Eingabedaten >>
..........
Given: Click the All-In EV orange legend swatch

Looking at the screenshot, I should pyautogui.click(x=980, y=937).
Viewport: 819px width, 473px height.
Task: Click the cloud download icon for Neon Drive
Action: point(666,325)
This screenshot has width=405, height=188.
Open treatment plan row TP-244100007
..........
Aufgabendetails >> Schreib alle Datensätze noch einmal ab und ersetze dabei „legend swatch“ durch „legend marker“. Alles Übrige bleibt unverändert.

Antwort zur Aufgabe >>
Given: Click the All-In EV orange legend marker

Looking at the screenshot, I should pyautogui.click(x=980, y=937).
Viewport: 819px width, 473px height.
Task: Click the cloud download icon for Neon Drive
Action: point(666,325)
This screenshot has width=405, height=188.
Open treatment plan row TP-244100007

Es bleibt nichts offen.